My husband is a great present-picker! Before we were married he would even think up better presents for my family than me! I don’t know how he does it, but he always hits home-runs in the gift-giving department!
While both of us love giving gifts to our family and friends, there’s been years when presents really weren’t in the budget. I’d make what I could in cookies, cards and the like, but all that we wished we could give, just wasn’t in the works. Sometimes we’d manage to scrape enough together to give a little something to everyone except us. It’s been in those lean years I pondered, if money wasn’t an object, what’s the best gift I could give my husband or family? Would it be a new house or car? A horse or a puppy? A trip… oh, yes, he’d love a trip! But deep down, I know those aren’t the best gifts I can give my family. This has become my best-gift Christmas list:
1. A relationship with Jesus. I know…this is a Christian website, a relationship with Jesus is a no-brainer, right? Well, maybe not. If I just have my ticket into heaven, but I don’t have much more of a relationship with Jesus than that, well, there’s a lot left lacking. I’m still going to be interacting with my family in un-redeemed, un-new-in-Christ, (to use the churchy word) unsanctified ways! However, if I cultivate the kind of relationship with the Lord where I read His word and grow in it, if I learn to hear the whisper of the Holy Spirit convicting me when I live in selfishness or pride, if I press into prayer and submit my life with abandon to God’s ways, then I am a very different wife or mom or daughter or sister. And that difference is the best gift we can give to our family.
2. Prayer. It’s something they’ll never grow out of, never be able to return or exchange, and they can never have too much of it! Your family needs your prayers! Just think of it, if you aren’t praying for your husband or children, then who is? Prayer is also a gift you can give your family in less-than-your-best seasons. Maybe you are laid up with an illness, an emotional difficulty or some other struggle. Praying might feel hard, but you can always give it!

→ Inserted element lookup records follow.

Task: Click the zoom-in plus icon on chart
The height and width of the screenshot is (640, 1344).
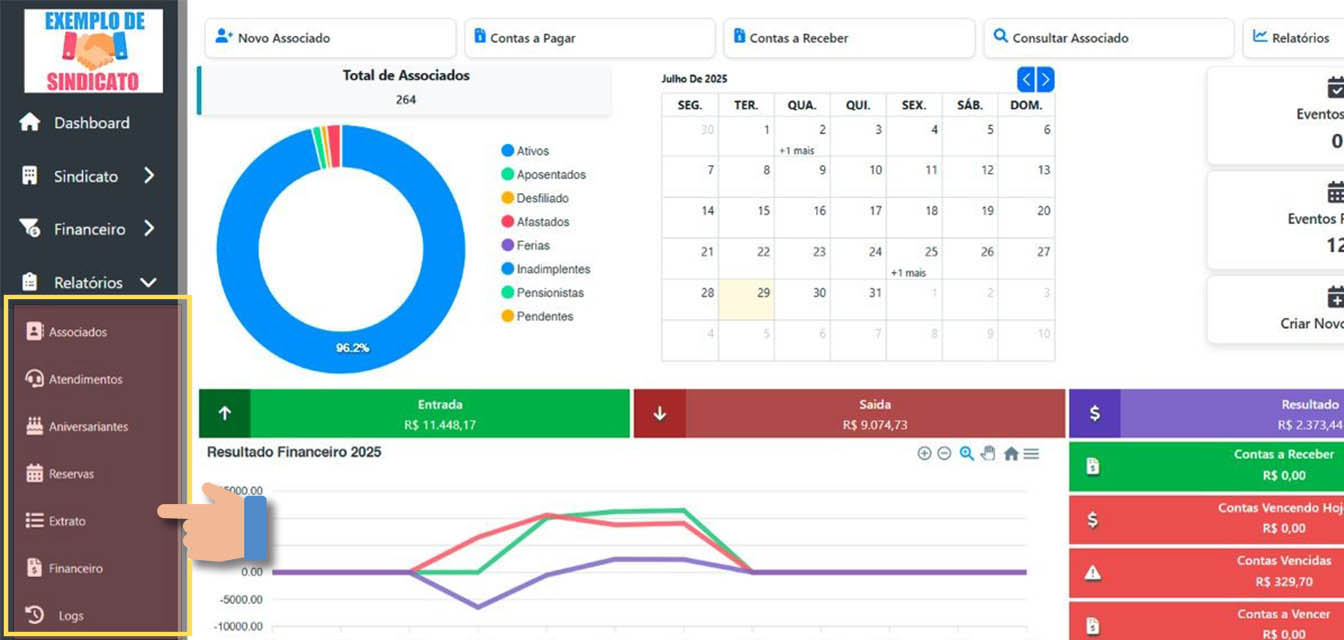Action: pos(924,453)
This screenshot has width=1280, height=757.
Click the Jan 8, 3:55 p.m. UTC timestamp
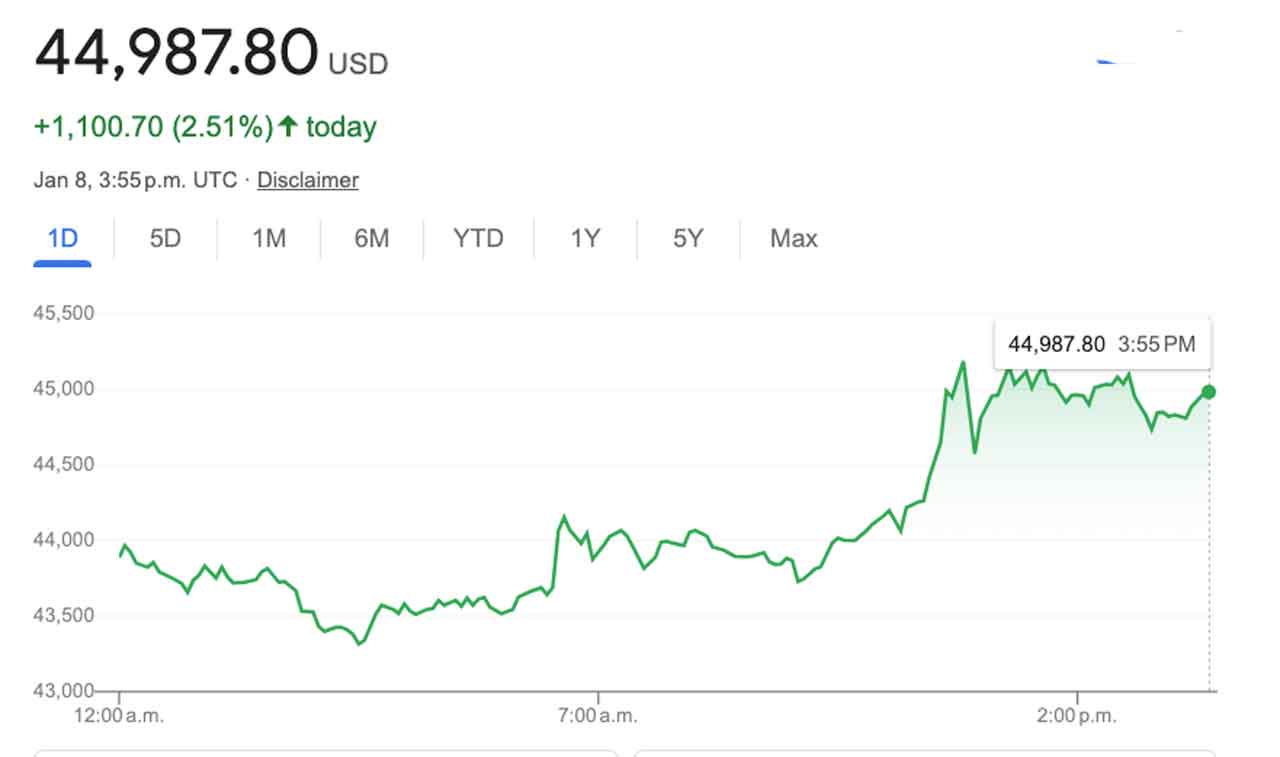[135, 180]

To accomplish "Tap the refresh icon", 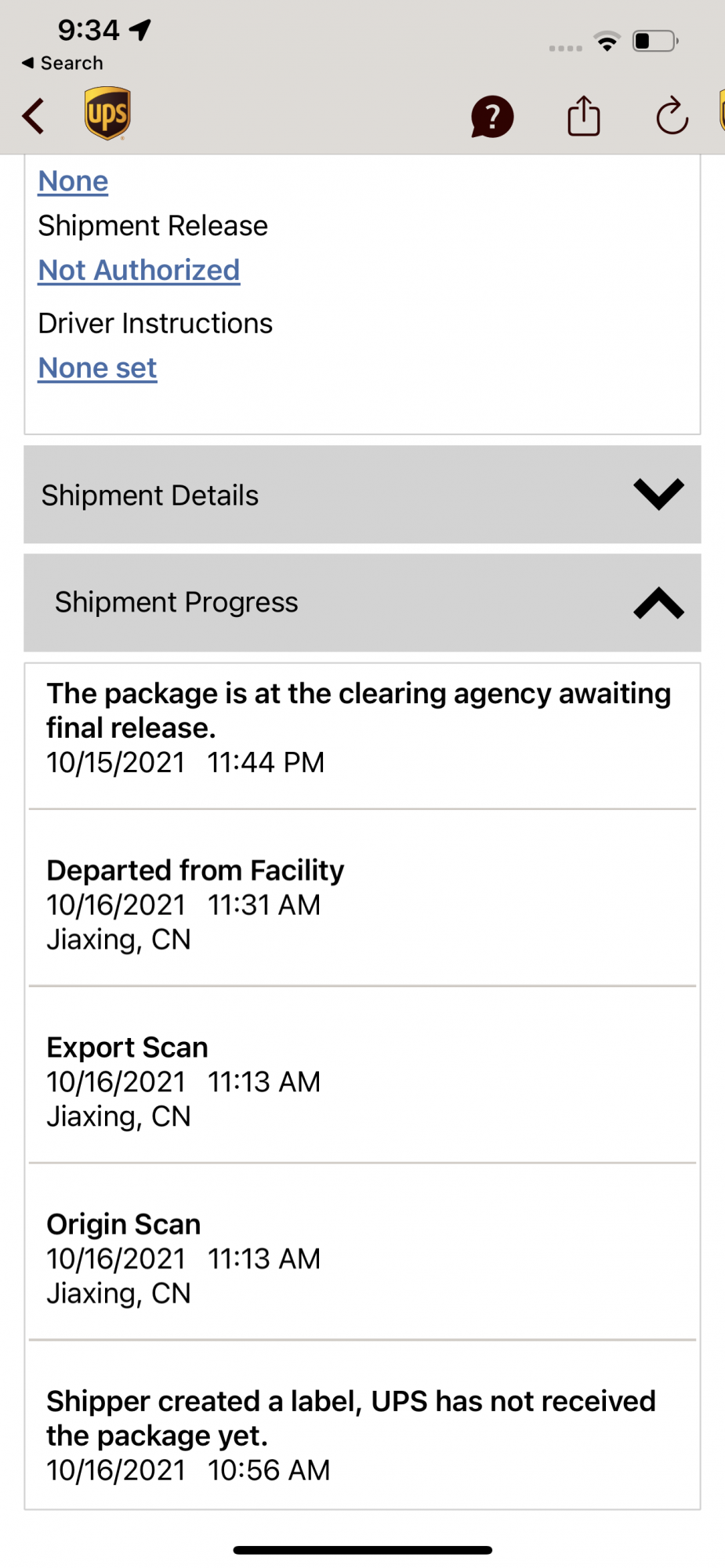I will 672,116.
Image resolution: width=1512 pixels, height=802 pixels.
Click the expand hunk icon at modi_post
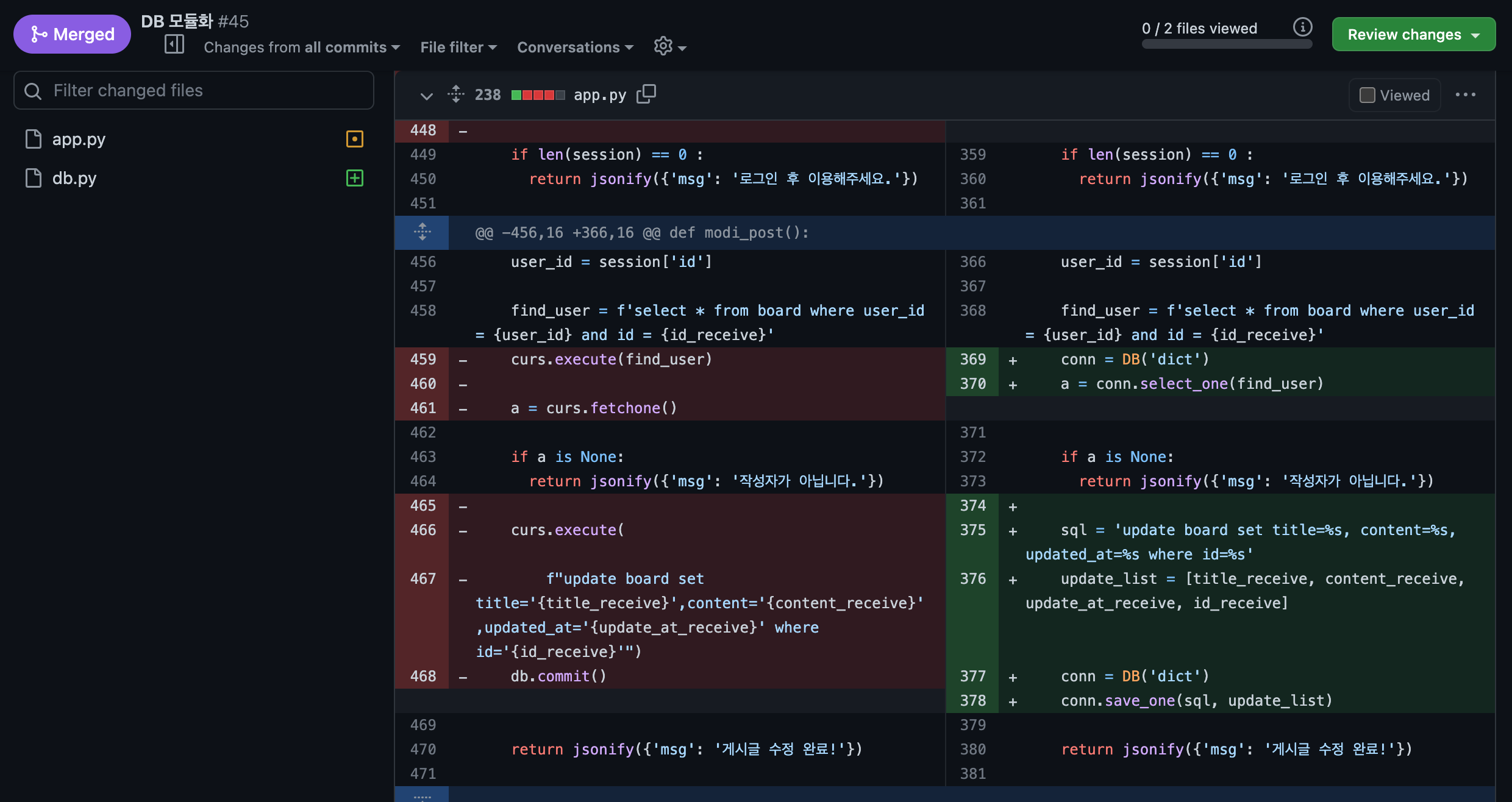[x=422, y=232]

3. Obedience. Obedience to God’s word requires radical steps, but it also positions your life for protection and blessing. As a wife, when I disobey God, I usually reap some kind of mess that affects my husband. However, when I am obedient, the blessings or protection that come from obedience usually spill over to my family as well. I have seen how both my surrendered heart and my rebellious heart affect my family. Being a woman who obeys her Lord is a gift to Him, but also to those around you.
4. A quiet spirit. 1 Peter 3:1-5 describes a woman whose confidence in her God produces a gentle, quiet, submissive spirit. In my natural-self, I have a busy-ideas-churning-let’s-go-have-fun spirit. Quiet, gentle and submissive are foreign to me, but I am pressing into God to grow in them! I was recently convicted about how much having a contented quietness to my spirit blessed my husband–and how having a striving or discontented spirit deeply affected him also. You know the saying, “If Mama ain’t happy…” Well, it’s true! Cultivating a spirit that radiates joy and contentedness is in many ways one of the necessary facets to having a quiet spirit. My discontentedness, striving, and worry are loud. But joy, peace and contentment in God sing softly and soothingly over our family. That quiet spirit Peter speaks of is said to be of “great worth in God’s sight”–it will be a treasure to the Lord and your family as well.
5. Fruit. Fruitcake isn’t my favorite Christmas dessert, but fruitfulness in Christ is a delight to everyone around us! Press into God to grow in His love, joy, peace, patience, kindness, goodness, faithfulness and self-control. I study these traits regularly, when I’m weak in them I ask God to fill me with His strength, and I surrender my heart’s weeds of rebellion and fallow ground of unbelief to Him. If your wifing and mothering was defined more by love than bitterness, by peace than anxiety, by joy than despair, by patience instead of a frustrated temper, etc. you would be giving your family a great gift–the gift of a fruitful example, witness and heritage in Christ.
May the gifts you give your loved ones this Christmas be sweet blessings that don’t need batteries, can’t be returned, and that get passed from one generation to the next!